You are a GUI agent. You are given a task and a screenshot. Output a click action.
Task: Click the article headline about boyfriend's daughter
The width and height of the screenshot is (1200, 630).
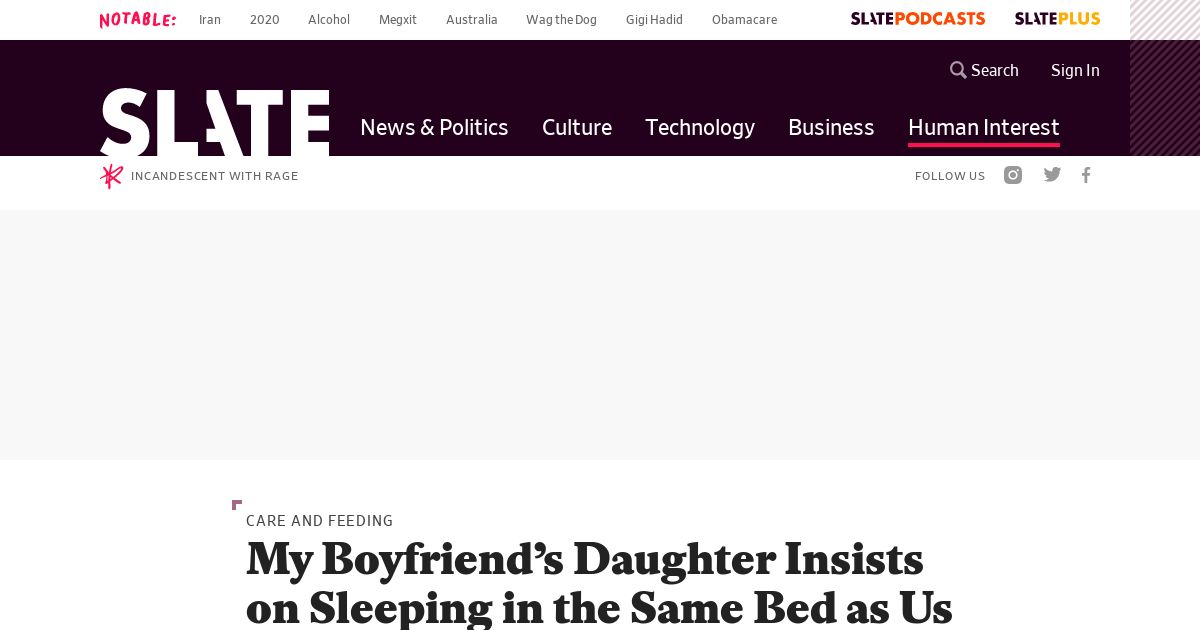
---
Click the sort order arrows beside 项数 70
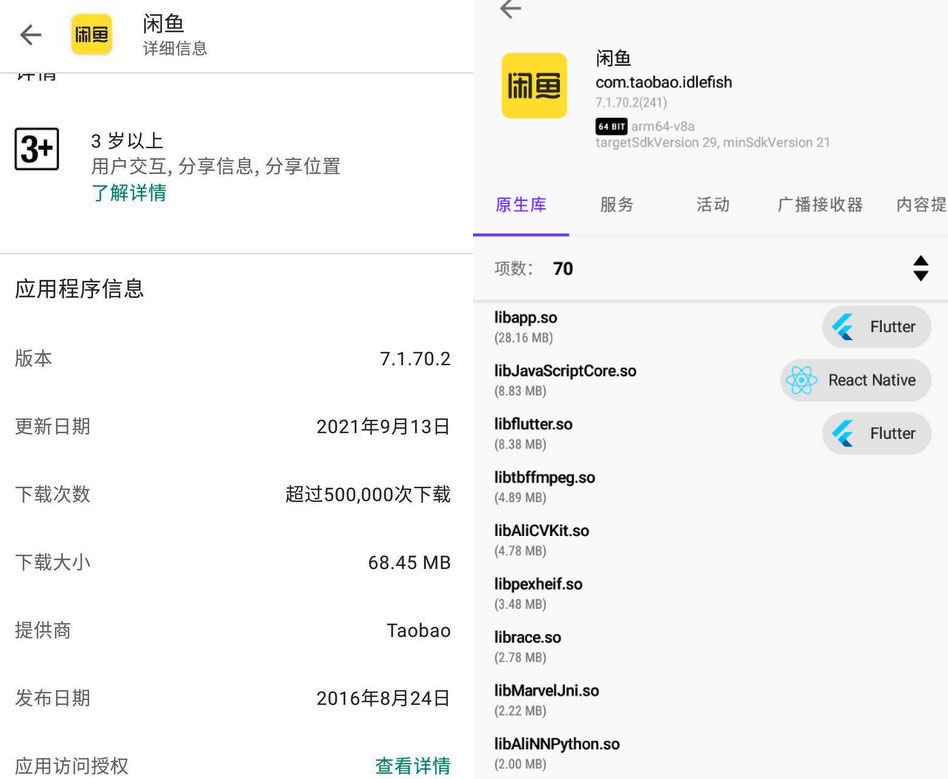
...
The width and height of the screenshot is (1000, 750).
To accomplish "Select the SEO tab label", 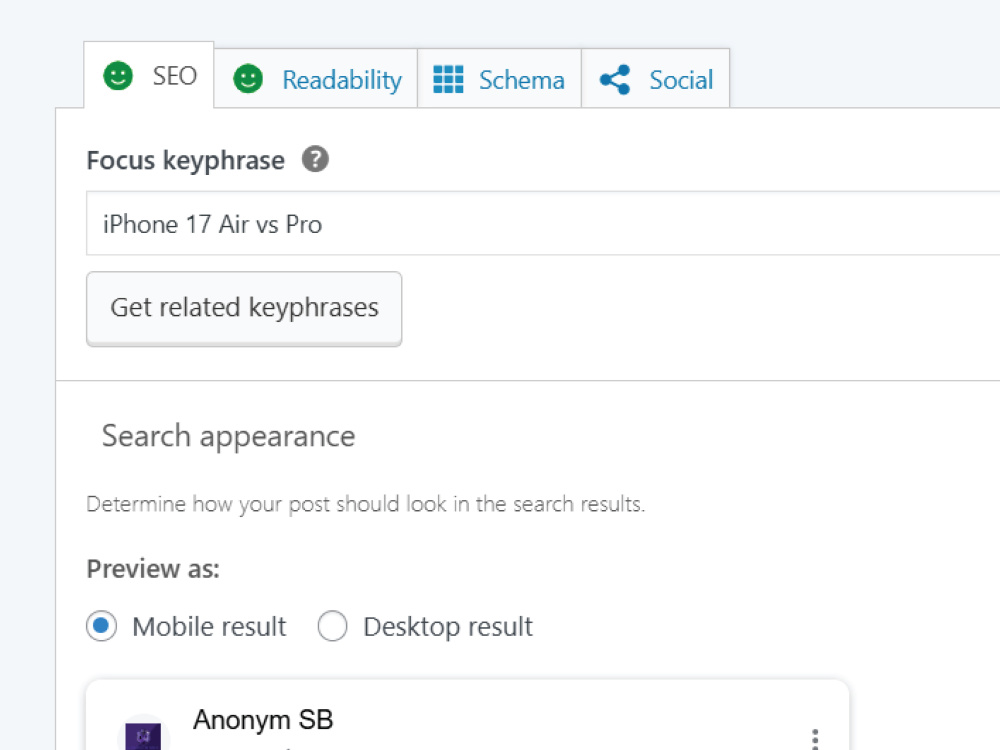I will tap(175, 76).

=== What you need to do ===
The lines to return are those in the entries above that hold "width".

=== Written answer ===
The width and height of the screenshot is (1200, 630).
The width and height of the screenshot is (1000, 750).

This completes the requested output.